## PROBLEM STATEMENT
Print nothing but the lines below starting at the line that holds "You are a computer-use" and ending at the line that holds "Instruction: Click the", including both, each exactly as written.

## THE DATA
====
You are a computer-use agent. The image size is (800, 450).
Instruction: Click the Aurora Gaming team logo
====
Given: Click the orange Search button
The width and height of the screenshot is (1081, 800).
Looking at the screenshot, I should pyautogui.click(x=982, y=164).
====
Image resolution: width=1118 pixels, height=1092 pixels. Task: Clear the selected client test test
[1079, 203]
====
## ANSWER SPACE
You are a computer-use agent. The image size is (800, 450).
Instruction: Click the Aurora Gaming team logo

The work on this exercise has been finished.